The government's decision to go for direct transfer of fund to nearly six thousand autonomous entities appears to be a positive step that augurs to save both money and time on the part of both the benefactor and the recipient. Of these six thousand recipients, the vast majority, or about 4554, are union parishads (UP), the lowest tier in government administration. Besides, there are 491 upazila parishads overseeing these UPs, who have above them the district tier with 64 zila parishads. The rest are autonomous statutory bodies and corporations mostly located in Dhaka and a few others in other divisional headquarters. The basic argument behind this latest step has been to save money the government pays as interest to sources it borrows from. Primary assessment puts the figure of saving at sixty billion taka; and while everyone would welcome the latest move, the question will prick many minds as to why this was not done earlier. The main part of the package is putting the money straight into the coffers of the organisations on the first day of the quarter, and doing away with cheques. Resultantly, the bureaucratic necessity of paying for the fourth quarter only after receiving 'a good-performance certificate' will also go now, with money for the last quarter starting its journey to the recipient on April 01 of every fiscal year. The other quarters would similarly be off on July 01, October 01 and January 01 as the planned reform proposes.

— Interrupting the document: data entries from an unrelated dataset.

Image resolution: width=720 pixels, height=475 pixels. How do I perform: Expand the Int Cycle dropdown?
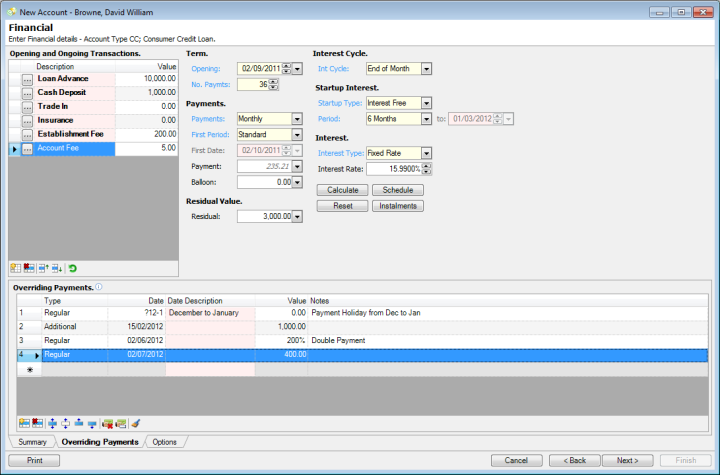point(427,69)
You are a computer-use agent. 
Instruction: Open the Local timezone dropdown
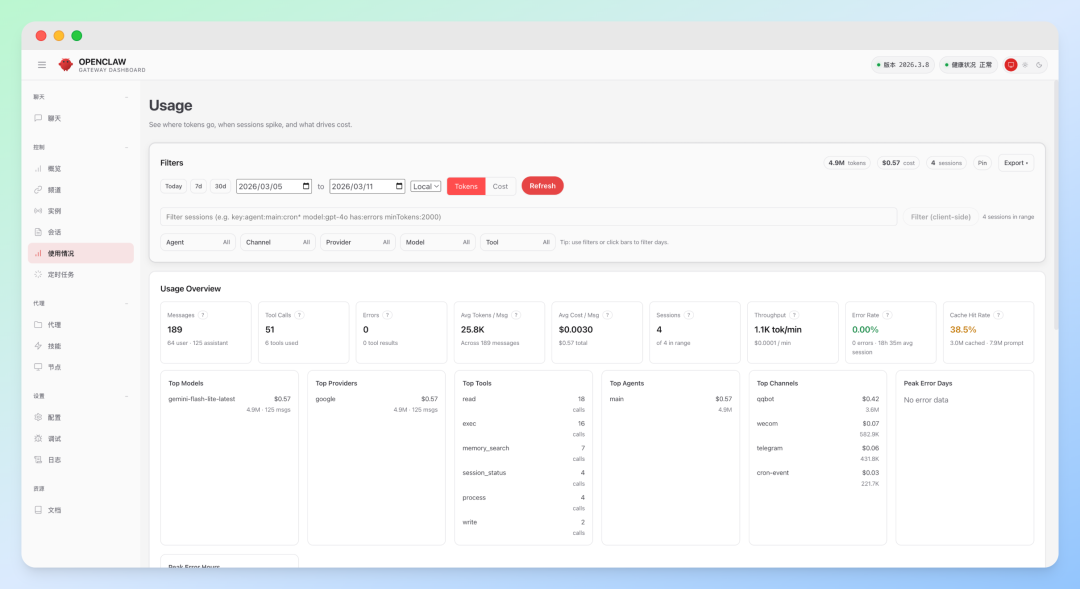[x=426, y=187]
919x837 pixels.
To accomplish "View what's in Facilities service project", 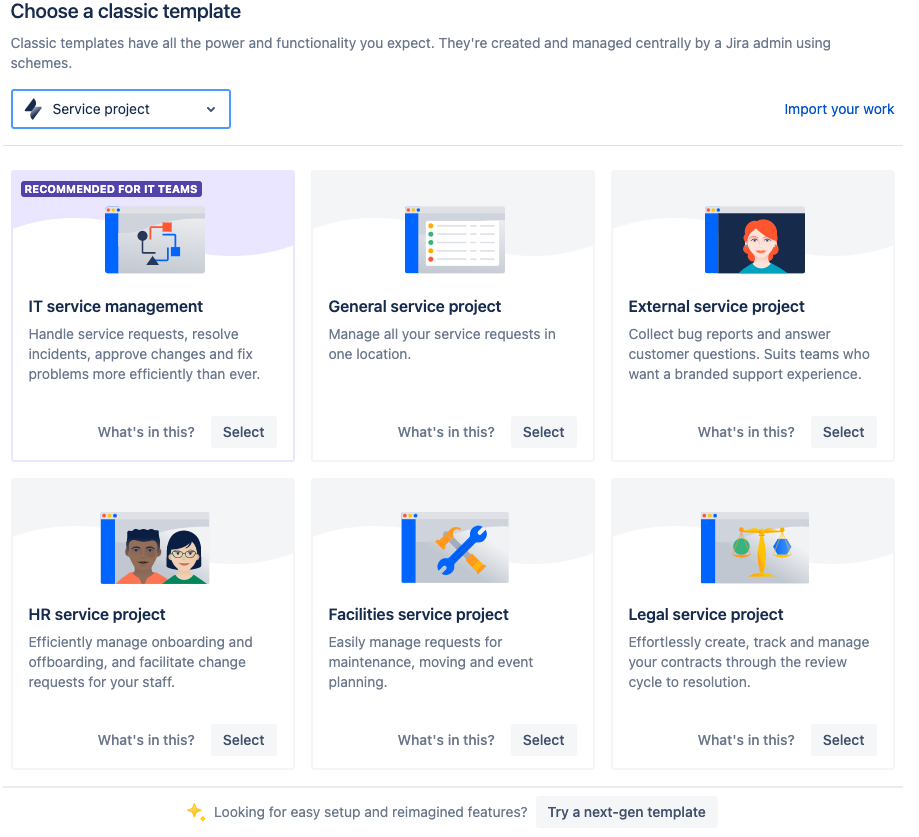I will click(446, 740).
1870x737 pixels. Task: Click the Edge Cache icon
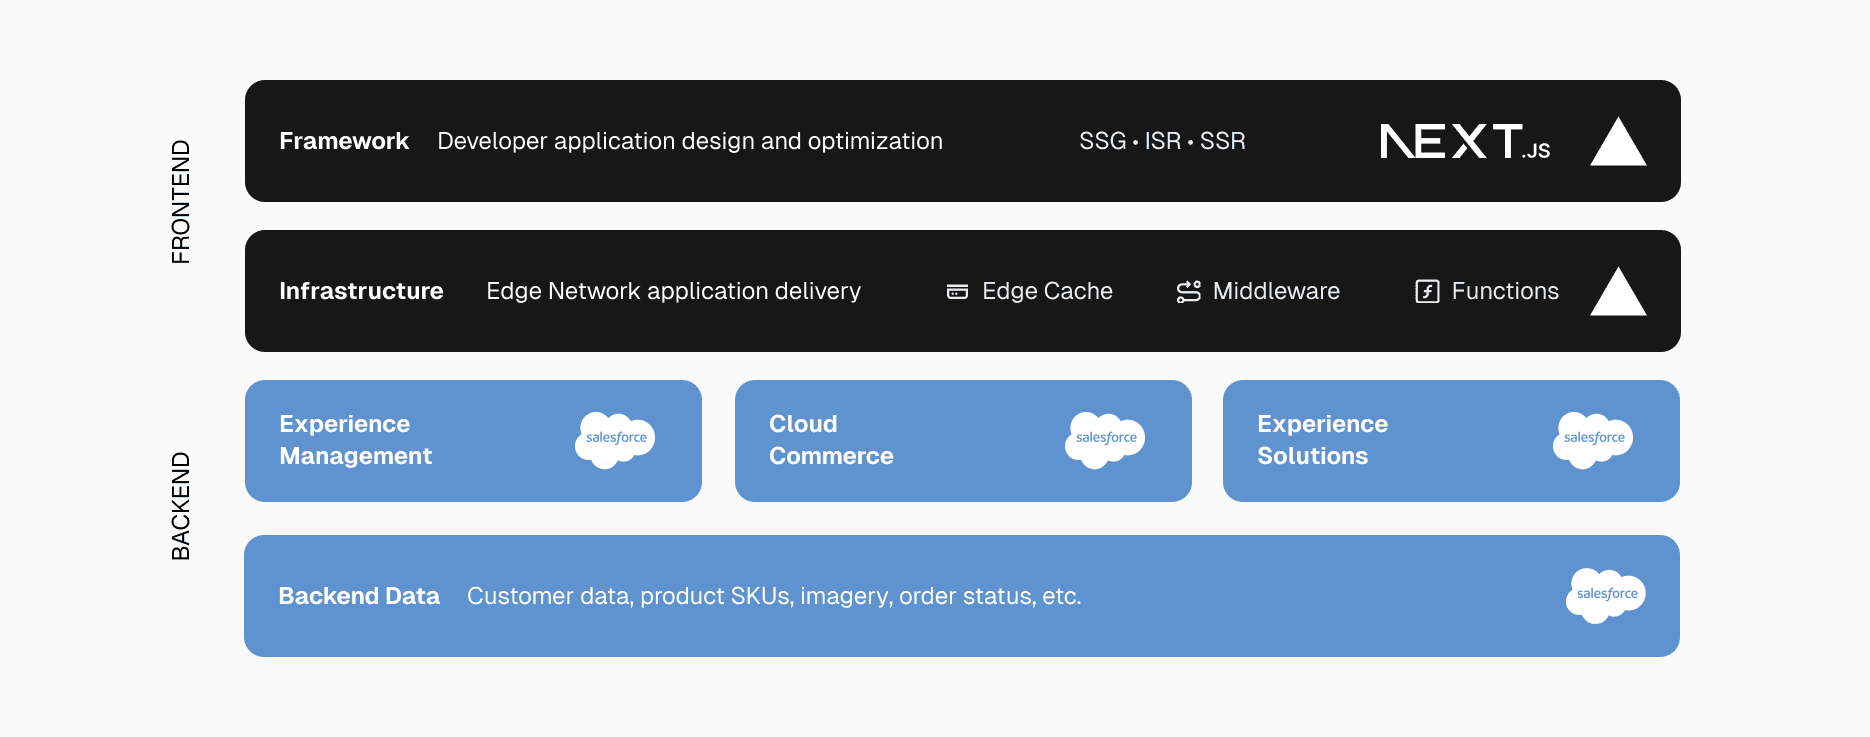click(957, 292)
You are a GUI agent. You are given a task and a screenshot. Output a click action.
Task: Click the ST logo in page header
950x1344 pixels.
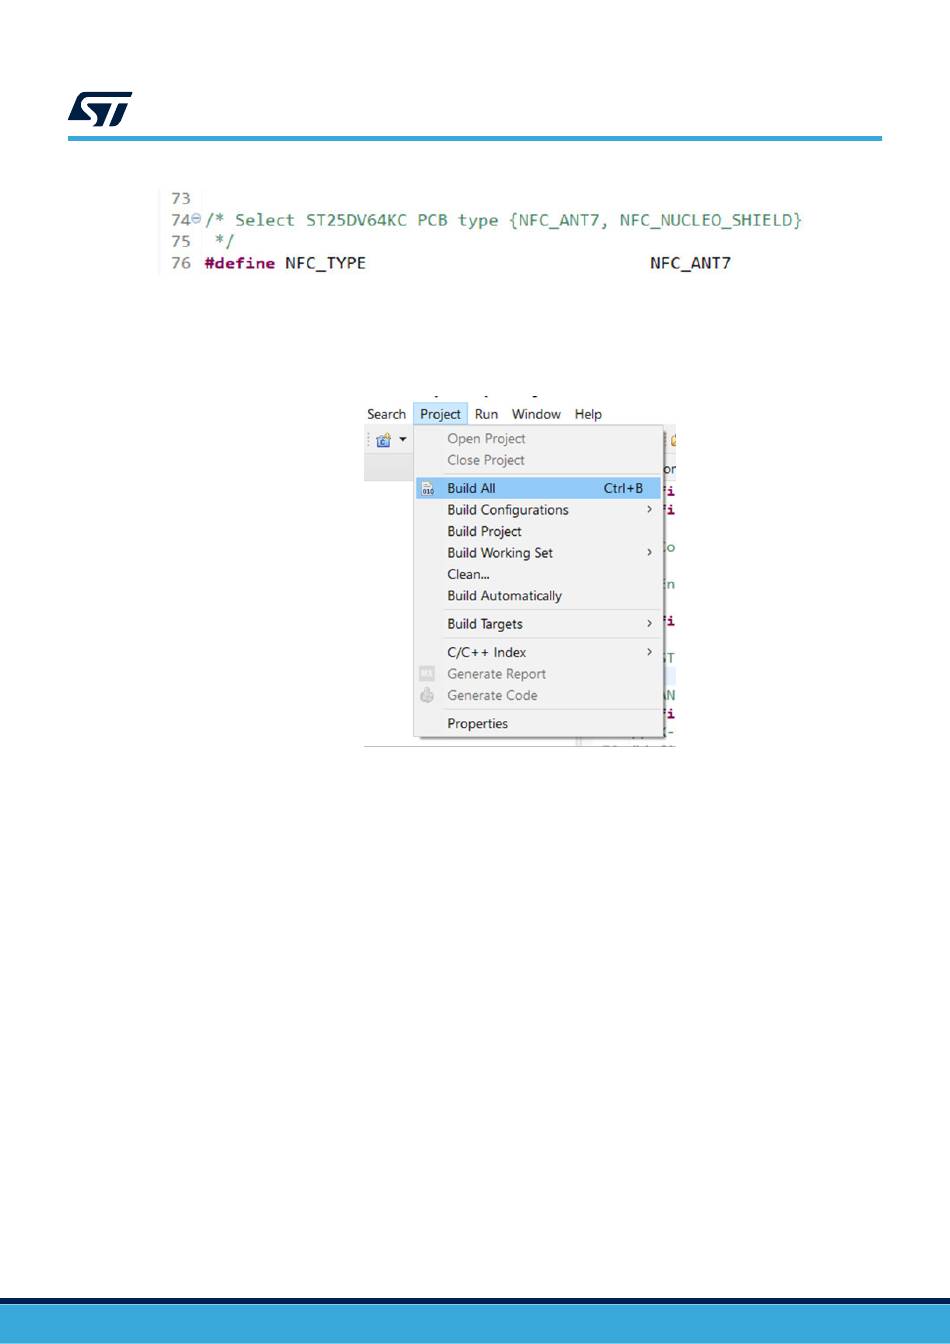click(100, 109)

The cheque-based payment was the most agonising of possible irritating methods. Too much of time has been wasted behind it, and too much of human labour spent for no apparent rock-hard reason. The fourth quarter delay has long been one of the most demoralising as far as the recipient was concerned. This proposed step, excellent and time-saving as it would be, would also open the door to clamour for reform in other areas. For one thing, monthly pay and allowances are still received through cheques that require time and quite a bit of stationery. If the newly proposed system for autonomous bodies can hold, and if already hundreds of thousands of pensioners be paid direct through their bank account, why not the same be introduced for a million plus strong bureaucracy. As one reform opens the door for others, so also the present one should unlock the entry to the largest number of employees getting freed from the burden of accounting exigency, which can be reformed and made easier.
As the nation marches on with its recently acquired reputation of a developing country, more and more development projects are being added to the ADP, with this year's development budget proposed to be around Tk 2.2 trillion (2.2 lakh crores). Therefore, the aforementioned reform may also be extended to release of development funds as well. The consequential speed that will be acquired in implementation of projects will make our journey of a developing country smoother and faster. What requires to be done in respect of all development projects is strengthening the monitoring and audit processes. The apparently side-lined IMED (Implementation Monitoring and Evaluation Division) needs to have more teeth. As a powerful IMED can detect imaginary and faulty projects, so also an unblemished audit work identify phantom persons drawing benefits. As the proposed reform in fund release gets its run, it will be interesting to note the actual saving it has made in both money and time.